A escola a tempo inteiro até às 17 horas já foi difícil..vai agora exigir alargamento de horário até às 19 horas, vai...Vê a resposta que levas da FENPFROF :)).

Contratar médicos do estrangeiro: venham eles? O que vai dizer a Ordem dos Médicos? E o previsível boicote dos restantes médicos? É que os médicos não funcionam num regime propriamente fordista nem submetidos a regras de videovigilância...:)

Dispensa ao trabalho: de acordo. Agora: quem paga? Os empregadores? O Estado? As pessoas? Dividimos os custos? Como? O que fazer se o Estado não tem dinheiro e ninguém está disposto a dividir os custos? Etc. etc.

Estas são as coisas difíceis. E é por isso que a responsabilidade dos parceiros sociais é central. Avança-se pouco impondo as coisas à força, de forma centralizada; uma vez por outra dá, pode funcionar, mas uma estratégia política apenas fundada nesta lógica é muito complicada.

"Em Portugal a segurança está longe de estar garantida. Por isso, se gera naturalmente um clima de desconfiança relativamente à flexibilidade. A estratégia natural e óbvia é a de resistência."

Uma coisa é a reacção das pessoas. Outra coisa é a reacção dos parceiros sociais, que devem ter uma responsabilidade institucional que as pessoas, individualizadas e sem poder de ajudar na concretização das políticas, não têm nem têm que ter. E no caso dos parceiros sociais, a resistência é "natural", sim, mas é por outros motivos que não a da "insegurança"...:), relativos à agenda corporativa dos grupos profissionais, ou à agenda política dos sindicatos, por exemplo. É por isso que é tão difícil mudar o que quer que seja, ou pelo menos fazer mudanças de fundo.
Não estou à espera que as pessoas compreendam isto, vão sempre desconfiar do Governo, etc., mas pronto. Convém não esquecer que o Governo é sancionado nas urnas se as coisas não forem feitas, e os parceiros sociais não; e por isso tem um interesse e um incentivo muito superior a todos os outros grupos, enquanto os grupos podem estar-se a marimbar para o país ou para o interesse geral: basta defender a sua coutada.

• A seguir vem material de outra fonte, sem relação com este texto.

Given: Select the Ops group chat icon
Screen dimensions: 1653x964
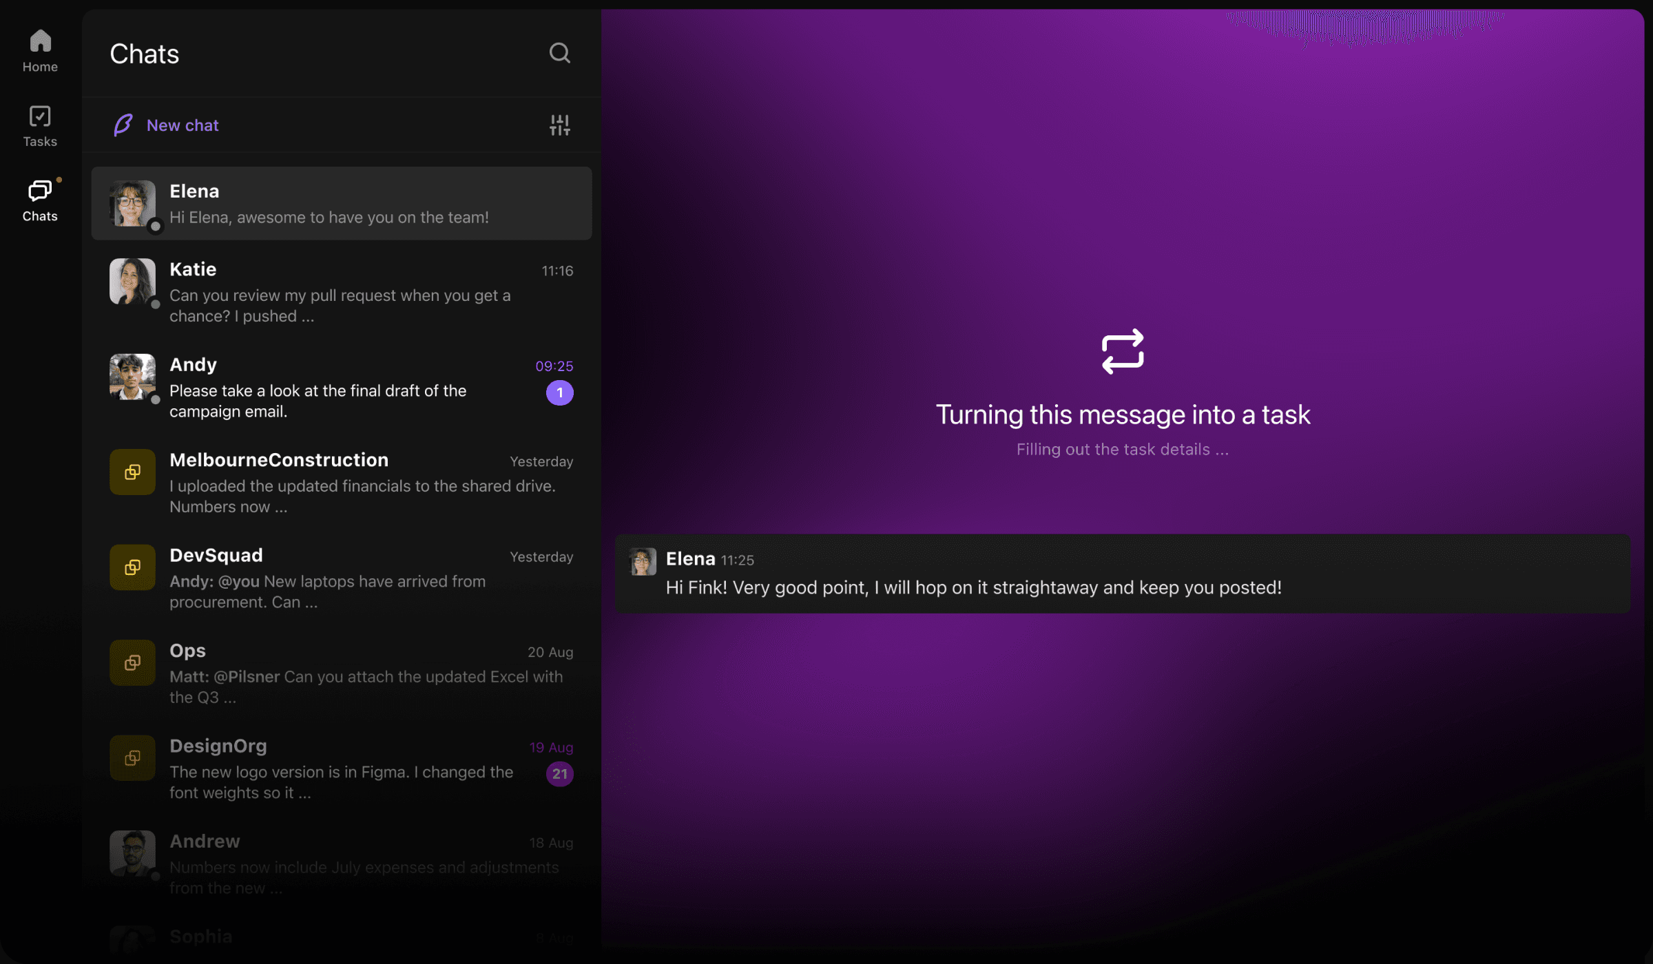Looking at the screenshot, I should (132, 662).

É esta assimetria que torna as coisas muito complicadas, mas também devia lembras às pessoas que, por razoes de sanção popular, é ao Governo que interessa "dar os sinais" e "dar confiança" e tudo o resto. Os outros podem simplesmente arrastar os pés, e prolongar a eterna desconfiança que impede os pactos para o desenvolvimento.

Zèd disse...

Hugo,
"as medidas que mencionas já existem ou estão em curso."
Eu sei, por isso falei em reforço. Outra coisa que se calhar também jà existe é uma legislação que obrigue a compensações fincanceiras em caso de despedimento, mas avançando-se para uma maior flexibilização tem que se assegurar que essas compensações sejam substanciais, para dar alguma segurança. Volto a insistir nesta tecla, com a flexibilidade a insegurança mais imediata é o desemprego. Outra coisa que talvez jà exista mas seguramente vai ter que ser reforçada se aumentarem os despedimentos são programas de crédito e incentivos à criação de pequenas empresas especialmente dirigiadas a desempregados (uma espécie de microcrédito).

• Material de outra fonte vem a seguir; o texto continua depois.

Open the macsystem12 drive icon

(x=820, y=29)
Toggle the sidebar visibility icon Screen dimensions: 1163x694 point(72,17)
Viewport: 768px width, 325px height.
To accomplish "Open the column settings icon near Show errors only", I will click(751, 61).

Concordo com o Renato que não podemos pôr os parceiros sociais e o governo no mesmo patamar. O governo tem o poder executivo, com a AR tem o poder legislativo, e tem ainda a legitimidade democràtica. Tem mais poderes e mais responsabilidades que os parceiros sociais.

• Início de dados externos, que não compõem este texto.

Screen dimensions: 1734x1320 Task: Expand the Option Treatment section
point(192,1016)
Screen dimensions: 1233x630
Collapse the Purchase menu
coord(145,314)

"Avança-se pouco impondo as coisas à força", not so sure about that :-)
Por vezes não se impondo as coisas não se avança nada. Eu concordo inteiramente contigo nas criticas que fazes aos parceiros sociais, patronato e sindicatos (e ordens), e é por isso mesmo que acho que o governo em certas questões tem mesmo que avançar em força. Se estamos à espera de tentar convencer os parceiros sociais, ou as corporações, a serem razoaveis, bem podemos esperar. Aliàs hà décadas que se tenta avançar com paninhos quentes e consensos e o resultado é a paralesia. O governo tem "apenas" que fazer um bom trabalho de informação e explicar aos cidadão porque é que os consensos não são possiveis, e porque é que é necessàrio avançar sem consensos.O exemplos que foram dados da FenProf e da Ordem dos Médicos são dois exemplos de medidas que o governo podia avançar sem consensos.